Genel kamusal söylem dinselleşti Türkiye’de. Hepimizin kulağı alıştı.  Görece daha muhalif olduğunu düşündüğünüz FOX gibi haber kanallarında bile dini söylemin oldukça arttığını görebilirsiniz. Ana muhalefet de biz de dinsiz değiliz refleksiyle hareket ediyor, hele de İstanbul seçiminde. Halbuki İstanbul seçimleri neleri örtüyor neler gizliyor arkasında ne kadar konuşulması gereken daha siyasal problemler varken, siyaset  kim Allah’a daha yakını tartışacak hale geldi aslında.
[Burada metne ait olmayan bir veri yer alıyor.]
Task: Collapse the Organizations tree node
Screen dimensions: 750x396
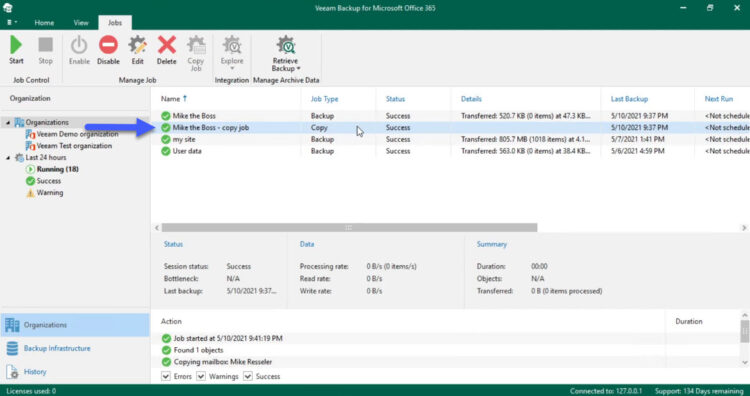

Mesela siyaset içerisinde dini figürlere de çok alıştık. Geçtiğimiz gün bir haber vardı Diyanet Başkanı’yla birlikte çeşitli tarikatlar cemaatler hep beraber- tabi Binali Yıldırım’a destek vermek için- toplu namaz kılacaklar. Normal olarak Türkiye’nin yasal çerçevesi içinde yapamazlar aslında bunu. Ama bu o kadar olağan bir şey ki bir haber olarak. Siyaset böyle yapılıyor deniyor. Dolayısıyla hayatımız biraz buraya geldi. Buradan  liberal restorasyonlarla çıkabileceğimizi düşünemiyorum.   Ama daha radikal bir yol bir kulvar nasıl açılır? Bütün toplumsal muhalefetin ana problemi. Nereden nasıl ilerlenir?
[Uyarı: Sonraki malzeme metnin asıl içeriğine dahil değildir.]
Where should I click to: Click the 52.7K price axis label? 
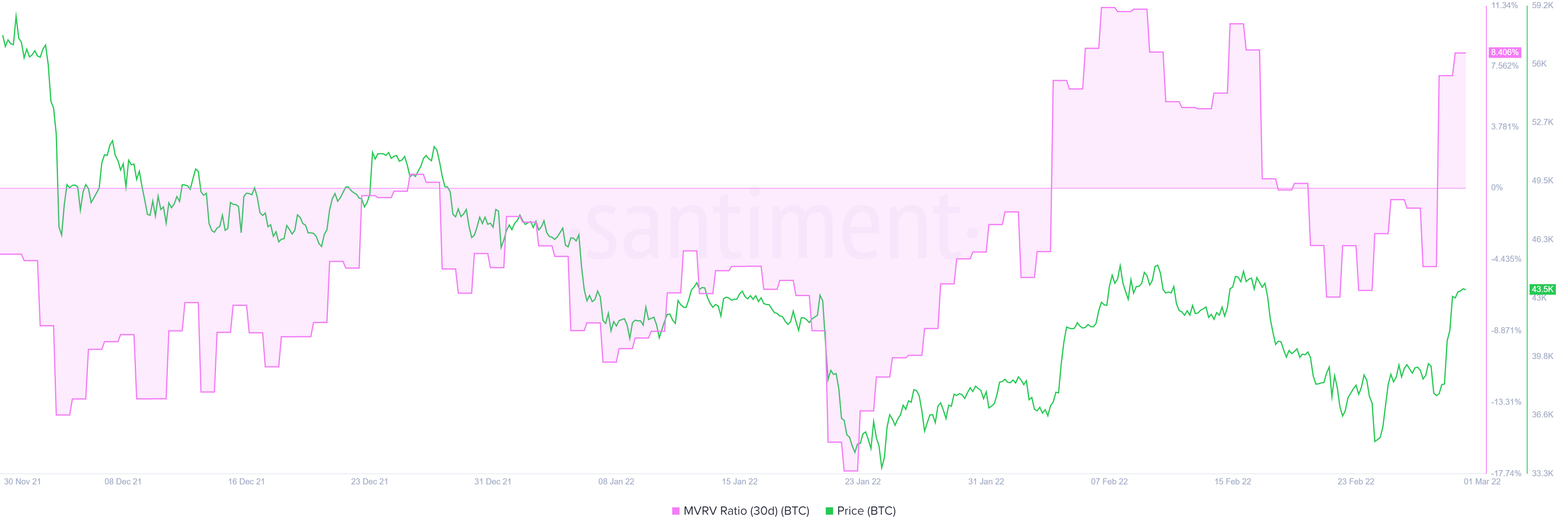click(1542, 123)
Yalnızca Türkiye’de değil Siyasal İslam’ın etkisi altındaki Sudan gibi yerlerden de yükselen bir direniş sesi varve Siyasal islam’ın da çöküş sürecine yönelik tartışmalar var. Bütün bu coğrafyadaki direnişler bize ne söylüyor?
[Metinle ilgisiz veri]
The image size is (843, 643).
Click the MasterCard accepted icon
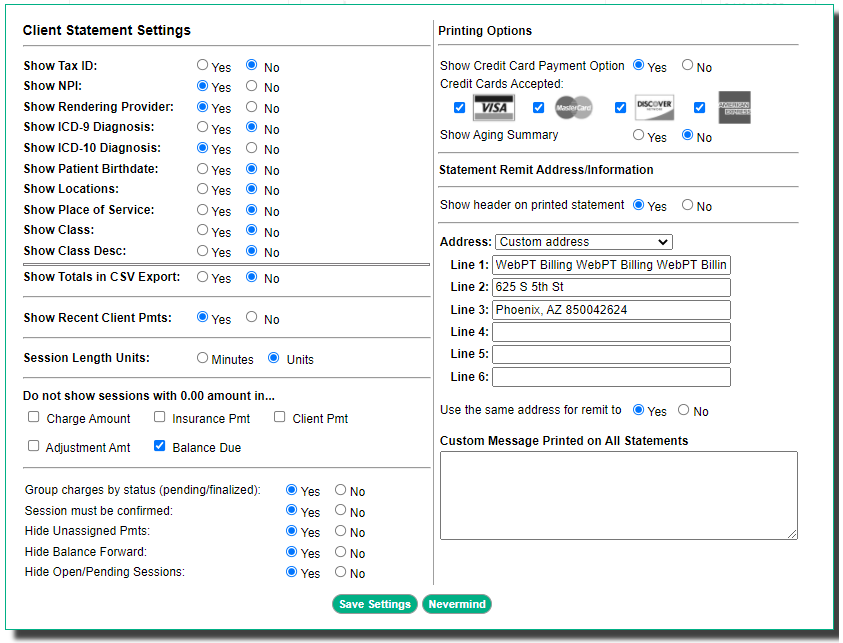click(573, 107)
20 yıldır bir kasırga gibi esti siyasal islam Fas’tan Endenozya’ya kadar. Laiklikle ilgili bütün kazanımlar hedef alındı özel olarak kadınlara  genel olarak bütün topluma yönelik saldırılar her yerde gündeme geldi.Siyasal İslam’ın gelinen süreçte sarsıldığı da açık. Zincir oradan buradan kopuyor. Bizde de öyle aslında. Daha dinselleştirebilecekleri bir şey yok. Siyasal İslam’ın kadınlarla ilgili gündemi durmayacak ama daha ileri gidemiyorlar. Onların da temel krizi burada. Türkiye’nin en önemli kentleri, kapitalist Türkiye’ye rengini veren kentler ve kapitalist üretim ilişkilerinin yoğun olduğu bütün kesimler muhalefetin eline geçti. Bunlar önemli şeyler. Bu noktada Siyasal İslam’ın demokratik yollarla geri adım atacağını da düşünmek  zor. Zaten onunla ilgili sahne açıldı şuanda. ‘Aa efendim siz kazandınız, tebrik ederim’ gibi bir durum yok. Liberal demokrasinin bütün kuralları çöpe gittiği için bu da gitti. Muhalefet bunu mızıkçılık olarak adlandırdı ama onların böyle yapması  açık politik bir tavırdı.